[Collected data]
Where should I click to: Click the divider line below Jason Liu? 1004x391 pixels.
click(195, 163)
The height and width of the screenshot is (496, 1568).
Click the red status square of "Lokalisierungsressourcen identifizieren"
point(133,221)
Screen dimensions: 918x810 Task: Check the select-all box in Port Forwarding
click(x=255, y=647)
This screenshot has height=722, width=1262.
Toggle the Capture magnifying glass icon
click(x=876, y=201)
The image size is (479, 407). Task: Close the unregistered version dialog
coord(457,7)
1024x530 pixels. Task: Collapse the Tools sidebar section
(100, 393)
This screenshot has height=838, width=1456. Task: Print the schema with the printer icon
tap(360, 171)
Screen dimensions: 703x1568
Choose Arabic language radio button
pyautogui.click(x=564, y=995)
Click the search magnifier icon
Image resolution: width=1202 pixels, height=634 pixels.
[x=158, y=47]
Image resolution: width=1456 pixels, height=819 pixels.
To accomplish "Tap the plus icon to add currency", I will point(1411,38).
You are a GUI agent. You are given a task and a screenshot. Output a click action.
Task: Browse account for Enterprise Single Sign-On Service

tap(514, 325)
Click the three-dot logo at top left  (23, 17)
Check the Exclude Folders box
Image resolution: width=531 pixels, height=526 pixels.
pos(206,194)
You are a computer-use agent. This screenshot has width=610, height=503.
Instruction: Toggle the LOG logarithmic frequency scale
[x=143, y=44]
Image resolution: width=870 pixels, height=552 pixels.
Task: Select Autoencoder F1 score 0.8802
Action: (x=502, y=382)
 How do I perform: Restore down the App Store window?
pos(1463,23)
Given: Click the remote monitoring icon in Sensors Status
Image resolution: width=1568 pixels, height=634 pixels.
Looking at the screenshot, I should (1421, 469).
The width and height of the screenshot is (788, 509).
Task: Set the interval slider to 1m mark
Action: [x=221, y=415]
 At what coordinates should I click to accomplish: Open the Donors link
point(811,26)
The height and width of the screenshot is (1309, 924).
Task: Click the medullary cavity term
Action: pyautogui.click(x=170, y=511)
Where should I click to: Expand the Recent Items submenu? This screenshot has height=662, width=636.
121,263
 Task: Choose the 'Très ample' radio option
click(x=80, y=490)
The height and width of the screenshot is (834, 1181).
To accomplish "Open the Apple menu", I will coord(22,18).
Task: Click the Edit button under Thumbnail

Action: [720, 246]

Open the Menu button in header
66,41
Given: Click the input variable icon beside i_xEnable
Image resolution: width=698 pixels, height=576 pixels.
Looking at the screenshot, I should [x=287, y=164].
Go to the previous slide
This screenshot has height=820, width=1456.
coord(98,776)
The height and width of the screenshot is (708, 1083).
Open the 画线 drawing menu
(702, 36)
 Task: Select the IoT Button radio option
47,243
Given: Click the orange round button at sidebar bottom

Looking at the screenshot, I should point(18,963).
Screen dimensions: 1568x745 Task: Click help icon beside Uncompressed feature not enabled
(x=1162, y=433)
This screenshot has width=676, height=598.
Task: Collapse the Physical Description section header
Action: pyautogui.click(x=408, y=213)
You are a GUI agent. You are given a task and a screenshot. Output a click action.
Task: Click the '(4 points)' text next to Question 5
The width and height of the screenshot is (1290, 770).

PROBLEM STATEMENT - Can you output, unchanged, every line of the records from the line containing "Given: Click the remote" through the end of the records, and nothing else?

ANSWER IN FULL -
Given: Click the remote monitoring icon in Sensors Status
Image resolution: width=1568 pixels, height=634 pixels.
Looking at the screenshot, I should (1421, 469).
The width and height of the screenshot is (788, 509).
Task: Set the interval slider to 1m mark
Action: [x=221, y=415]
 At what coordinates should I click to accomplish: Open the Donors link
point(811,26)
The height and width of the screenshot is (1309, 924).
Task: Click the medullary cavity term
Action: pyautogui.click(x=170, y=511)
Where should I click to: Expand the Recent Items submenu? This screenshot has height=662, width=636.
121,263
 Task: Choose the 'Très ample' radio option
click(x=80, y=490)
The height and width of the screenshot is (834, 1181).
To accomplish "Open the Apple menu", I will coord(22,18).
Task: Click the Edit button under Thumbnail

Action: [720, 246]

Open the Menu button in header
66,41
Given: Click the input variable icon beside i_xEnable
Image resolution: width=698 pixels, height=576 pixels.
Looking at the screenshot, I should [x=287, y=164].
Go to the previous slide
This screenshot has height=820, width=1456.
coord(98,776)
The height and width of the screenshot is (708, 1083).
Open the 画线 drawing menu
(702, 36)
 Task: Select the IoT Button radio option
47,243
Given: Click the orange round button at sidebar bottom

Looking at the screenshot, I should point(18,963).
Screen dimensions: 1568x745 Task: Click help icon beside Uncompressed feature not enabled
(x=1162, y=433)
This screenshot has width=676, height=598.
Task: Collapse the Physical Description section header
Action: pyautogui.click(x=408, y=213)
You are a GUI agent. You are given a task and a screenshot. Output a click action.
Task: Click the '(4 points)' text next to Question 5
The width and height of the screenshot is (1290, 770).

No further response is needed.